Hospitalizations for eating disorder increased during pandemic
Shortly after the pandemic began, Kelly Allison started hearing more and more professional chatter about a worrying increase in hospitalizations for eating disorders. “It was a big topic of conversation,” says Allison, who runs Penn’s Center for Weight and Eating Disorders. The media had also begun reporting on this trend.
Around the same time, a group of researchers from Penn Medicine’s Center for Health Care Innovation (CHCI), the Leonard Davis Institute, and the research arm of United Health Group had begun trying to answer questions about health care utilization during the pandemic. “We were really looking for ways in which care patterns were changing,” says David Asch, CHCI executive director.

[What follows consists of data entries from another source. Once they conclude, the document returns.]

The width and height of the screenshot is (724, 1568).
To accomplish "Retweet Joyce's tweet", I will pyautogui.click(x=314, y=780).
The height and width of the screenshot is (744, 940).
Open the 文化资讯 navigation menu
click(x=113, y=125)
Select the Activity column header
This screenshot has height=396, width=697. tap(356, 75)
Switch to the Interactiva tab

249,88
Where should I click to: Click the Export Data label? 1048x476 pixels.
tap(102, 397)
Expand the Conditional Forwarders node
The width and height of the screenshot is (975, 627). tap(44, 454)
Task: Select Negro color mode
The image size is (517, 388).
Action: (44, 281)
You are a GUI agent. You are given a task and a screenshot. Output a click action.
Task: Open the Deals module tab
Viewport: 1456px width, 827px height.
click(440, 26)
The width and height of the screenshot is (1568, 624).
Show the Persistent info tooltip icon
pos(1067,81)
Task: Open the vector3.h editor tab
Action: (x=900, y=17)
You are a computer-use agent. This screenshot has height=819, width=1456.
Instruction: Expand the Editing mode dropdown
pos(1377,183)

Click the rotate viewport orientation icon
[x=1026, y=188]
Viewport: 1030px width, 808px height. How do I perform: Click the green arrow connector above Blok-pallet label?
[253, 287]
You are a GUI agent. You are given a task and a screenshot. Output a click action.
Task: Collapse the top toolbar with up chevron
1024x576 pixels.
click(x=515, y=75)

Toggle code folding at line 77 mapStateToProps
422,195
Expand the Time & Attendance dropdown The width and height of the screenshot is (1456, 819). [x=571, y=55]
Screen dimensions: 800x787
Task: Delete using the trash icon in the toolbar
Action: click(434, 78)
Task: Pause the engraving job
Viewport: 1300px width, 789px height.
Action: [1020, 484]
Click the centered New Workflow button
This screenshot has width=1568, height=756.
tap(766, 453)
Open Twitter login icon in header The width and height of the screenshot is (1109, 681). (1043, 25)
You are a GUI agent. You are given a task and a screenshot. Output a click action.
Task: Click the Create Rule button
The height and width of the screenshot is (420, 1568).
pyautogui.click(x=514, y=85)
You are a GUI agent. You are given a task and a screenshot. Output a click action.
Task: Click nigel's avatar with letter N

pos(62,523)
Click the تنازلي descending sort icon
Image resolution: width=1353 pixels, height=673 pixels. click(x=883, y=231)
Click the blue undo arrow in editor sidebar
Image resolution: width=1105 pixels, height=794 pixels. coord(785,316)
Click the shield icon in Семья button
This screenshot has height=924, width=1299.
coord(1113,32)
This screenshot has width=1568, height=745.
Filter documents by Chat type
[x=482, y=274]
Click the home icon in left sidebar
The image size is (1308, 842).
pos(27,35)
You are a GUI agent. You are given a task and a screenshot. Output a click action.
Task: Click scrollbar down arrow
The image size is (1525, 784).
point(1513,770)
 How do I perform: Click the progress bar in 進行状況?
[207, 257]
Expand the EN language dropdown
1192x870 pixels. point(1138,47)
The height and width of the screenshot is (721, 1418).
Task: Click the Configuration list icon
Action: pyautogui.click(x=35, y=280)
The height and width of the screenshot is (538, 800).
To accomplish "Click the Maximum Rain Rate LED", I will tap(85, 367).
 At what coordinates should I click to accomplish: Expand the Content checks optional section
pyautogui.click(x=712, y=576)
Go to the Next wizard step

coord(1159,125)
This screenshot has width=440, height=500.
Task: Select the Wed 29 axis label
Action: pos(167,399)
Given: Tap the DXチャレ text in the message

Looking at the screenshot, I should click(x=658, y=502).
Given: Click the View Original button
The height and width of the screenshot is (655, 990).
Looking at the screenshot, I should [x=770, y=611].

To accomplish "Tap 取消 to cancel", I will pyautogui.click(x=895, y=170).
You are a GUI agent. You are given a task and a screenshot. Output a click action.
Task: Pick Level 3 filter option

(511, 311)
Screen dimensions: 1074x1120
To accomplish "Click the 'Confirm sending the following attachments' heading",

The number of eating-disorders admissions stood out, so the research team asked Allison for help in interpreting and contextualizing the data.
They had stumbled upon something significant: From January 2018 to December 2020, these hospitalizations had doubled nationally, predominantly for anorexia and bulimia, and the length of stay had also increased by about 50%, from eight days, on average, to 12. Yet the same metrics for other common behavioral health conditions—depression, alcohol use, opioid use disorder—hadn’t budged.
The findings, published in JAMA Network Open in November, point to a trend that started just weeks after COVID-19 appeared in the United States and has shown little sign of slowing. The researchers can’t definitively explain why yet, though they surmise it’s a combination of factors, including the toll the pandemic has taken on mental health, an outsized focus on weight gain in parallel with constantly viewing ourselves on video calls, and even symptoms of COVID-19 itself.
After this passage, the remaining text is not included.